Les partenaires sociaux [se réunissent aujourd’hui 14 février au Medef avec, sur la table des négociations, le volet alternance nourri du socle fixé par le gouvernement vendredi dernier. Placés au centre de futur système, ce sont eux désormais qui ont la main pour organiser sa gouvernance et préciser ses modalités de collecte et de financement. Des questions cruciales pour rendre la réforme opérationnelle.


Niveau de financement

Dans cette dernière ligne droite, les négociateurs devront fixer le taux de la contribution unique et la fraction consacrée à la péréquation. Des chiffres ont circulé l’établissant à 0,85 % de la masse salariale, dont un quart à un cinquième dédié à la prise en charge des contrats dans des secteurs d’activité, recourant massivement à l’alternance et ne disposant pas des ressources financières nécessaires, comme l’artisanat, le commerce de proximité et l’hôtellerie-restauration. Une revendication forte portée par la CPME et l’U2P qui s’inquiètent du futur modèle économique des centres de formations interprofessionnels et multi-branches dans une configuration du financement au contrat.

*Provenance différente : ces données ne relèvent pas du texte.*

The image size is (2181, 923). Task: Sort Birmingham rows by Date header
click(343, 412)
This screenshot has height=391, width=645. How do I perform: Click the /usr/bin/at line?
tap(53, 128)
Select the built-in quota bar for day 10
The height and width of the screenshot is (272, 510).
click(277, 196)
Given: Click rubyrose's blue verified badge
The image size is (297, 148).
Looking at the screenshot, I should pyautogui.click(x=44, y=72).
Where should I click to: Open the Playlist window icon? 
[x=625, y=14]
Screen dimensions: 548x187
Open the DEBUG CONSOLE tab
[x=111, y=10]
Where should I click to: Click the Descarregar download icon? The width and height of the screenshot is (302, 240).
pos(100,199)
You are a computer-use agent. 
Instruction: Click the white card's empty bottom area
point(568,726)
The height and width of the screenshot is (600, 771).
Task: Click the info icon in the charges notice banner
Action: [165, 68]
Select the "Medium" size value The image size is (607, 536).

Reste à préciser et à estimer les dépenses liées aux nouvelles missions confiées aux branches : soutenir le développement attendu de l’alternance, la prise en charge des coûts de formation élargis au suivi et à l’accompagnement des jeunes, les études et travaux des observatoires dont le rôle sera renforcé, les moyens consacrés à la création et l’adaptation des certifications ou encore la formation du maître d’apprentissage et du tuteur. Autre question, celle de la collecte. Si le projet du gouvernement évoque un fonds de gestion de l’alternance, les partenaires sociaux sont enclins à la confier aux Opca.

Gouvernance élargie ?

Dans la nouvelle gouvernance de l’alternance, tout repose sur la capacité des branches professionnelles à établir des orientations stratégiques en s’appuyant sur les travaux de leurs Observatoires prospectifs des métiers et des qualifications (OPMQ) garantissant l’adaptation de l’offre de formation aux besoins en compétences des entreprises. Outre l’enjeu crucial des moyens et des capacités des branches à jouer ce rôle déterminant, les négociateurs devront déterminer la nature de leur collaboration avec d’autres acteurs, comme les Régions, afin d’ancrer l’alternance dans les territoires. Dans le projet du gouvernement, cette gestion partagée du développement des formations en alternance prend la forme d’un schéma régional construit sur des conventions d’objectifs et de moyens (COM) signées avec les branches professionnelles.

Autre levier essentiel pour créer une nouvelle dynamique de l’alternance : l’orientation et l’information des jeunes mobiliseront tous les acteurs de l’apprentissage. Si dans son projet de réforme, le gouvernement a confié cette responsabilité aux Régions, des synergies et des initiatives communes pourraient être encouragées.